Texte à lire:
+++

Originaires du démantèlement du monde rural, les sans-terre n´ont pas “l´insertion” accordée par la possession de la terre, qui donnerait lieu au malaise, déjà assez étudié,  du paysan qui se laisse photographier. Comme nous avons vu à propos des 4 générations de femmes, la plupart du temps ils n´ont pas réussi à s´assurer ni la notion de l´image de soi, ni les conventions de la “distance” de l´autre. Pris dans leur lieu d´habitation, où les mots “leur” et “habitation” sont le noyau même d´un conflit qui les a précipité dans l´action politique, rien n´approche ces personages de la pose “troublante” des paysans dont la critique a tant parlé.

+++

Consigne:
Pouvez-vous restituer le texte sur les sans-terre en entier, mot pour mot et sans la moindre modification ? Les lignes n'ont aucun lien avec le texte sur les sans-terre.

Données enregistrées:
+++

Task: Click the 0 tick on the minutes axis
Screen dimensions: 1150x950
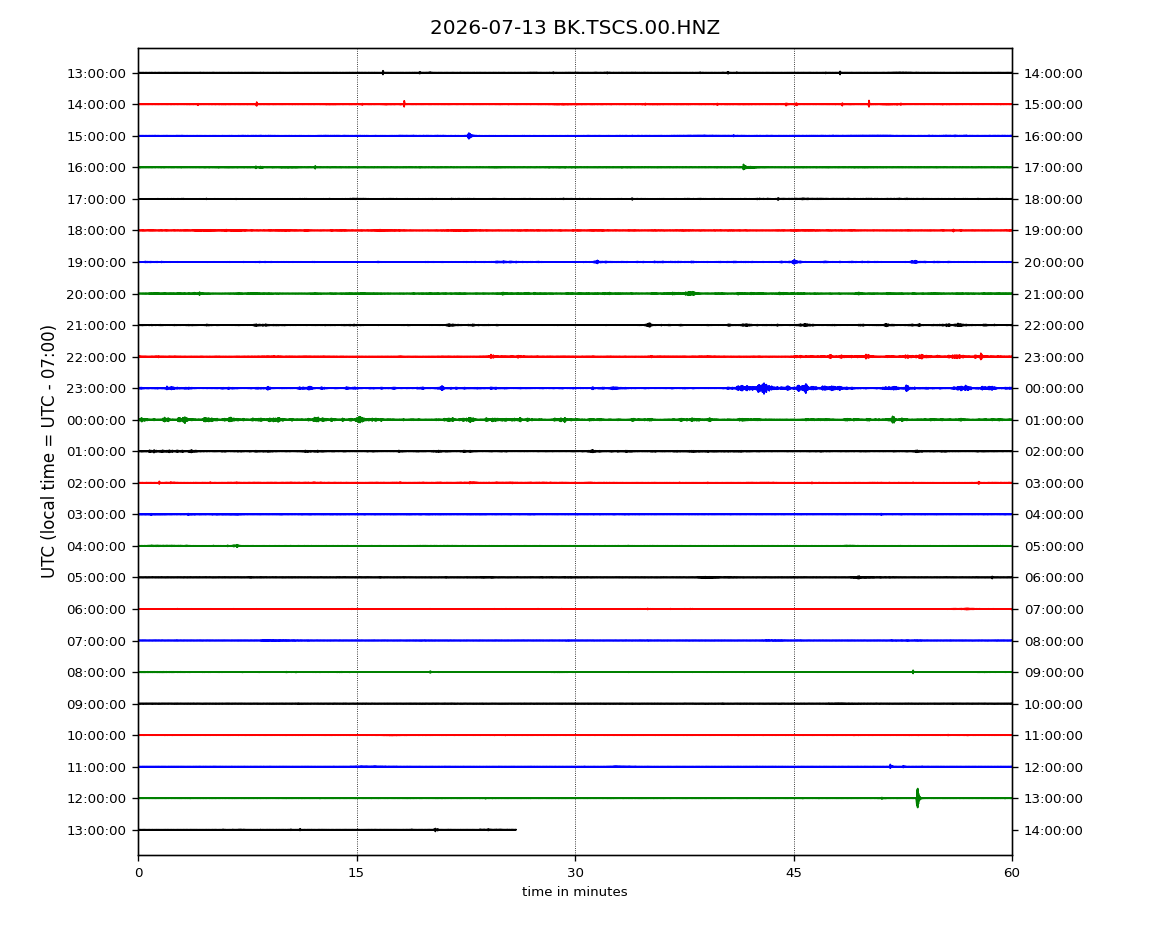Action: point(139,873)
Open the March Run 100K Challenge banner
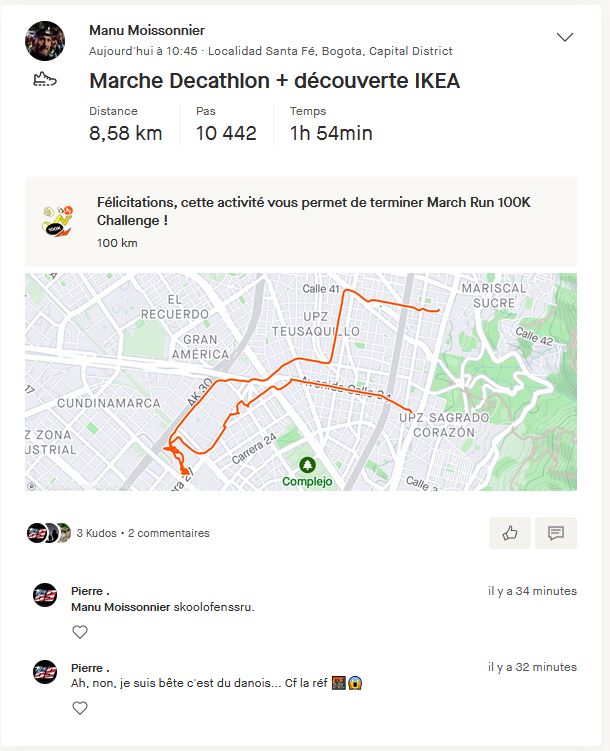This screenshot has width=610, height=751. [313, 210]
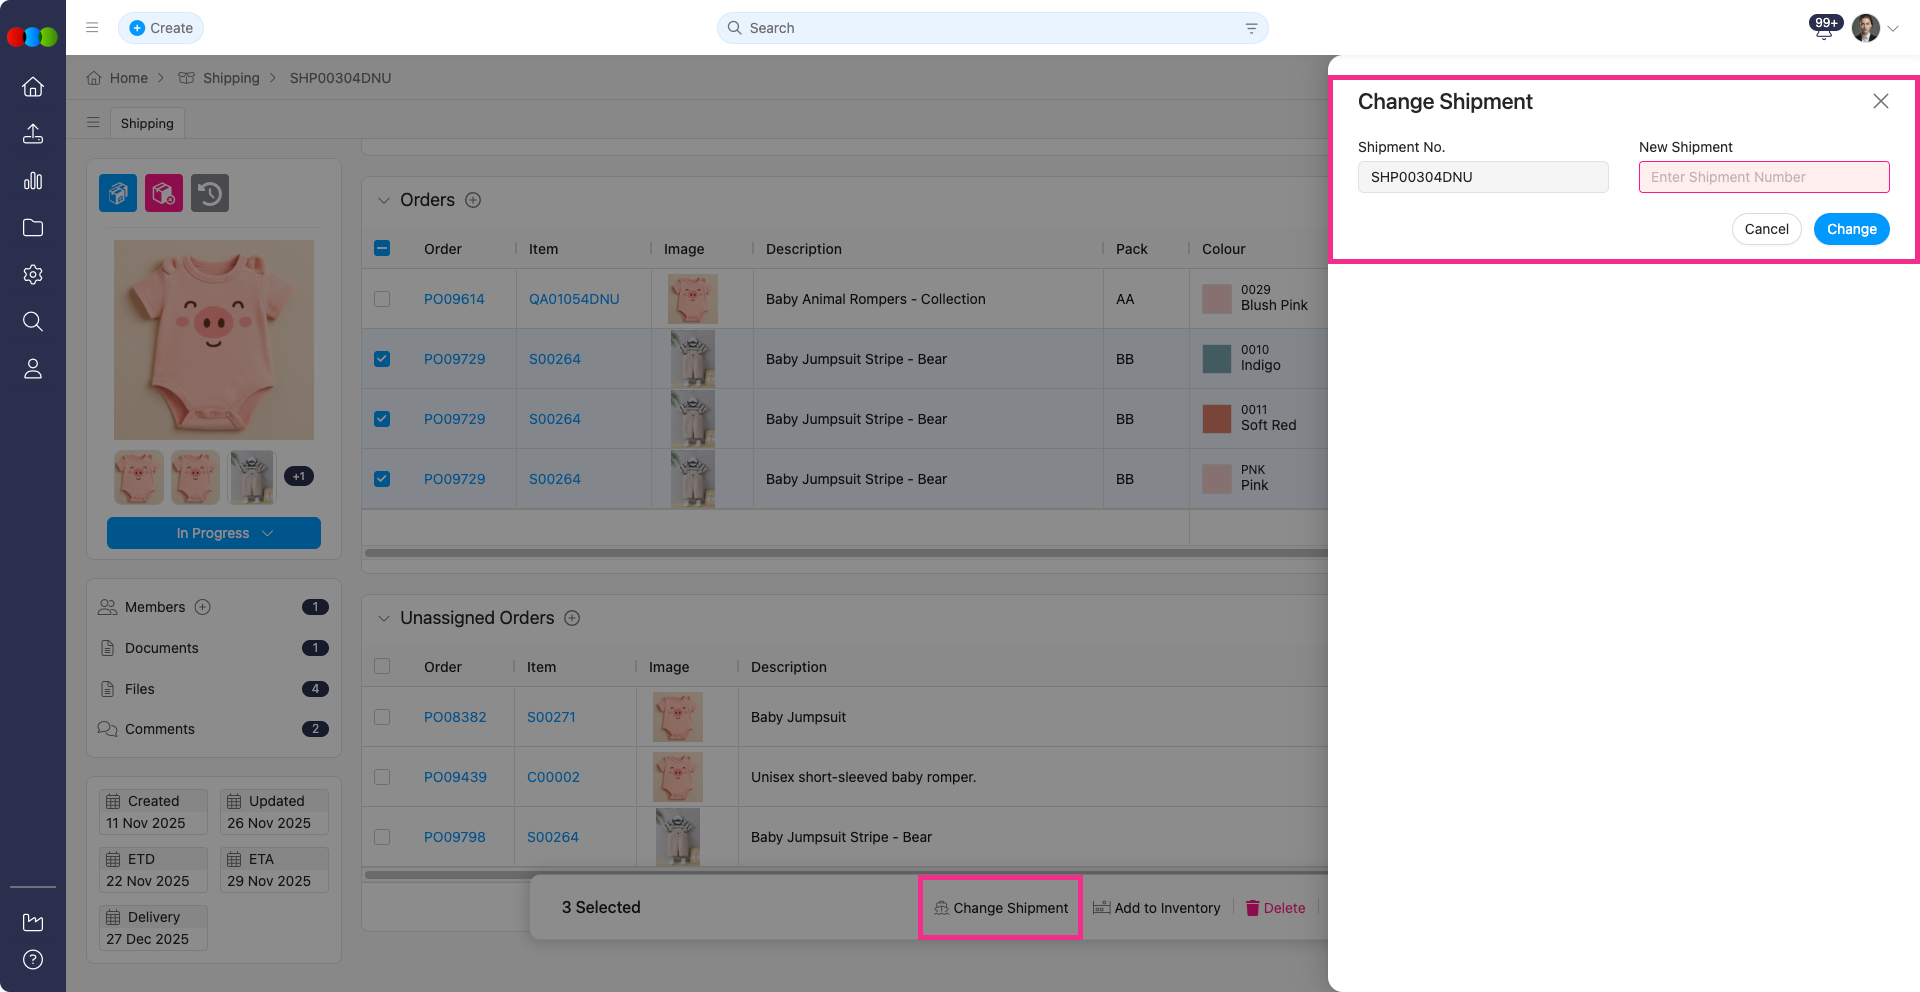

+++

Corrigé:
Originaires du démantèlement du monde rural, les sans-terre n´ont pas “l´insertion” accordée par la possession de la terre, qui donnerait lieu au malaise, déjà assez étudié,  du paysan qui se laisse photographier. Comme nous avons vu à propos des 4 générations de femmes, la plupart du temps ils n´ont pas réussi à s´assurer ni la notion de l´image de soi, ni les conventions de la “distance” de l´autre. Pris dans leur lieu d´habitation, où les mots “leur” et “habitation” sont le noyau même d´un conflit qui les a précipité dans l´action politique, rien n´approche ces personages de la pose “troublante” des paysans dont la critique a tant parlé.